“En e Xanax” di Samuele Bersani — la grazia del poco
Quando una canzone non chiede di essere capita ma ti si mette accanto: misura, pulizia, verità piccola.
Ci sono brani che ti trascinano in pista e altri che ti trovano già seduto, con i pensieri sparsi, e li raccolgono uno a uno. En e Xanax appartiene a questa seconda famiglia: non fa sfoggio di potenza, non cerca scorciatoie emozionali, non usa lo scintillio per distrarti. Preferisce il gesto più raro: la vicinanza. È una canzone che non spinge: accompagna.
La prima impressione è di semplicità. Ma basta restare un attimo per capire che è la semplicità delle cose ben fatte: quella che non ha bisogno di urlare la propria presenza. Le parole arrivano come arrivano le parole tra persone che si vogliono bene: senza scenografie, senza acuti di maniera, con quell’ordine che mette a fuoco tutto il resto. È una sincerità che non ti mette in soggezione; al contrario, ti libera dall’ansia di dover “sentire qualcosa”. L’emozione, qui, è un effetto collaterale della misura.
Parole chiave
- Misura: niente in più del necessario.
- Pulizia: ogni elemento ha un perché.
- Vicino: voce, immagini, ritmo del parlato.
In un’epoca che confonde volume con intensità, En e Xanax sceglie un’altra via. Non si affida al colpo di teatro, non rincorre l’effetto dei quindici secondi: lascia che la lingua italiana faccia il suo lavoro, con gli accenti nel posto giusto e le pause che respirano. E quella pulizia non raffredda, anzi. Proprio perché non ti travolge, ti permette di riconoscerti. La canzone non pretende: ti assomiglia.
Forse è questo che ci manca da un po’ nella musica più esposta: il coraggio del poco. Il coraggio di lasciare vivi i silenzi, di non coprire con strati di suono ciò che il testo non dice, di non spostare lo sguardo quando la cosa vera è semplice. La semplicità, quando è autentica, non è povertà di mezzi: è ricchezza di scelte. È saper dire no a tutto ciò che disturba il senso, finché resta solo ciò che serve.
Momenti che fanno clic
Non sono gli effetti speciali a restare, ma i dettagli che sembrano inevitabili: una parola messa bene, una pausa che arriva giusta, una melodia che non sgomita e per questo si ricorda.

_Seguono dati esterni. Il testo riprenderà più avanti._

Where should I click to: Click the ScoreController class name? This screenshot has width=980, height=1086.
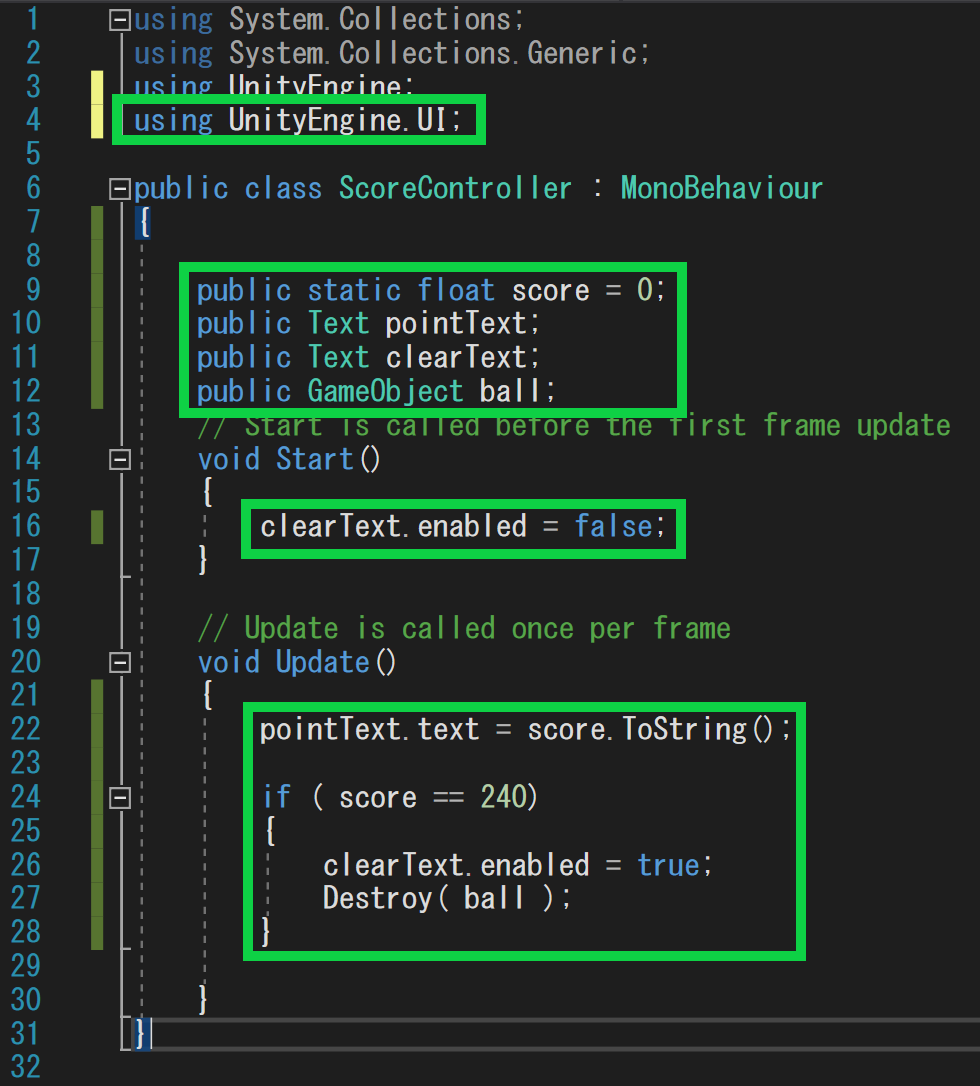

C’è anche una forma di gentilezza, in tutto questo. Gentilezza verso l’ascoltatore, a cui non si domanda di “capire” ma solo di esserci. Gentilezza verso la canzone, che non viene caricata di ruoli che non le appartengono. E gentilezza verso il tempo: perché brani così non consumano in fretta, non si sgonfiano al quarto ascolto. Resistono. Non per nostalgia, ma per aderenza alla realtà.
La modernità di En e Xanax sta proprio qui: in un modo quasi controcorrente di stare al mondo. Mentre tutto corre, questa canzone accetta di andare al passo dell’umano. Ti concede di concentrarti su una sola cosa alla volta — su una frase, su un’immagine, su un respiro — e scopri che non ti manca nulla. La misura diventa una forma di fiducia: fiducia in chi canta, in chi ascolta, nella lingua che li tiene insieme.
Citazioni dalla stampa
“Tu hai l’anima che io vorrei avere.” — Rockol, Canzoni da leggere
“En e Xanax siamo io e lei.” — Samuele Bersani a Radio Italia
“Una grande cura messa nella produzione.” — Rockol, recensione di Nuvola numero nove
“Un brano che conquista sin dal primo ascolto [...] per linearità e [...] immediatezza.” — L’Isola che non c’era
Alla fine, resta una sensazione lieve ma precisa: quella di essere stati visti senza clamore. En e Xanax non ti chiede di cambiare idea su nulla; ti propone solo di guardare le stesse cose con meno interferenze. E, quasi senza accorgertene, qualcosa si sposta di un millimetro. A volte basta questo per chiamare capolavoro una canzone: la sua capacità di aggiustare la messa a fuoco del quotidiano.